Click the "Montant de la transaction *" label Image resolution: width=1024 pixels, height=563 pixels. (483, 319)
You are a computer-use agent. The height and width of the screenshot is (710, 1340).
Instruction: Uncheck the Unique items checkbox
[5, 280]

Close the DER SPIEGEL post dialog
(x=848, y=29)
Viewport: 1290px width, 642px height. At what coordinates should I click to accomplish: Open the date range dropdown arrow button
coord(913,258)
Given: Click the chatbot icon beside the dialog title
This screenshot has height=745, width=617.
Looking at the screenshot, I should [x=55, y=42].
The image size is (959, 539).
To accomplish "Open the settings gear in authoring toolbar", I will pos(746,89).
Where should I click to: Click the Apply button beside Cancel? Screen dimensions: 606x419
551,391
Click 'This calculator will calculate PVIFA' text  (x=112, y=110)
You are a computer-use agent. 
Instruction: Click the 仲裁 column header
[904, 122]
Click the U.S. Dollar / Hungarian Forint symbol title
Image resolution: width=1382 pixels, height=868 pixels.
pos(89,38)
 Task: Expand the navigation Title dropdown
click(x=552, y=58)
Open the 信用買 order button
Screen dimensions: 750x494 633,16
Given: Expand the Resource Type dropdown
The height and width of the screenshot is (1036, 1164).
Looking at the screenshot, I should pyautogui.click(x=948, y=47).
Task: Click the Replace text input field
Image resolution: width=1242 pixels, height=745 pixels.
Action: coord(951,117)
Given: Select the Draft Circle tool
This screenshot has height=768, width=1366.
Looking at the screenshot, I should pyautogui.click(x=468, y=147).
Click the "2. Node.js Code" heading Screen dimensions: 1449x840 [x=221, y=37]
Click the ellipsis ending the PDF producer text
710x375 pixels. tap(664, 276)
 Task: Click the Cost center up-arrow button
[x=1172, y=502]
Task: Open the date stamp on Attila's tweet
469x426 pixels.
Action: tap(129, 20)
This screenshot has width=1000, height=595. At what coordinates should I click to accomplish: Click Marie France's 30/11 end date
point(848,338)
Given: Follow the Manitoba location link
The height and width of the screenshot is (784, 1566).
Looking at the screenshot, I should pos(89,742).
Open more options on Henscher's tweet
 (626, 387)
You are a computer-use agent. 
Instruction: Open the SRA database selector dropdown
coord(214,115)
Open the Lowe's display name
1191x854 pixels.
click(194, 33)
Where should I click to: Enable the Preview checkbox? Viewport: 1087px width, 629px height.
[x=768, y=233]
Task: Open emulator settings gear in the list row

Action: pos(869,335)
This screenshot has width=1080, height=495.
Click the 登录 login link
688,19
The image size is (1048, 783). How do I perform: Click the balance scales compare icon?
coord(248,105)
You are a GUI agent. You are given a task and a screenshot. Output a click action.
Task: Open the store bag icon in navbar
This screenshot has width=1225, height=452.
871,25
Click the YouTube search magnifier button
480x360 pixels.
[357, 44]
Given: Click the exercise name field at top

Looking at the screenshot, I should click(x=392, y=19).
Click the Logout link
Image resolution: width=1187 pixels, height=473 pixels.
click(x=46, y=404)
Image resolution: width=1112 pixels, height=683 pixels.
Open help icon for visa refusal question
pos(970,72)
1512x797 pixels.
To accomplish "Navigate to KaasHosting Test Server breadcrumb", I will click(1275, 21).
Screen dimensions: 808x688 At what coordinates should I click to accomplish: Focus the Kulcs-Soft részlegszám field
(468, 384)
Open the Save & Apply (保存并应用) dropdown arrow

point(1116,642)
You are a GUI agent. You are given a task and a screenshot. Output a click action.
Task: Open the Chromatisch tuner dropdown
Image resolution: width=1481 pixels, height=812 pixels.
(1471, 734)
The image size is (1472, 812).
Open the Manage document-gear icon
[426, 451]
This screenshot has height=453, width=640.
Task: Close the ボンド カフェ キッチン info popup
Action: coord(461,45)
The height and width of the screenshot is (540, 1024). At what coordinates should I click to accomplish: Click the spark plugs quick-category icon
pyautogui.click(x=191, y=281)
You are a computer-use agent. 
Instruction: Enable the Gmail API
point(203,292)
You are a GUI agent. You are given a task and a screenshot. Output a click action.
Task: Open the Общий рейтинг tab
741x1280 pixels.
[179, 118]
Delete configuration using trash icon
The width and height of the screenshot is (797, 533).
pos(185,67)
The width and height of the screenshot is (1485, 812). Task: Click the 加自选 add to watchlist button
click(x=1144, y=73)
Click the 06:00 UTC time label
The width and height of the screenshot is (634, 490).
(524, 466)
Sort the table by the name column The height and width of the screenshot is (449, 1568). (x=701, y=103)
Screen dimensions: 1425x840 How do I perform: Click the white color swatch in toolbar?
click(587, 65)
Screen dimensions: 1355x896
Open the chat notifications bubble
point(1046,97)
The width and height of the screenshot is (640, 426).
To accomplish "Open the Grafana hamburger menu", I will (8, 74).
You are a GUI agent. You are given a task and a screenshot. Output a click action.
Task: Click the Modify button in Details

◆ ◆ ◆

For the listing above, state how many lines contain the string "label". Give the number and nothing else.

2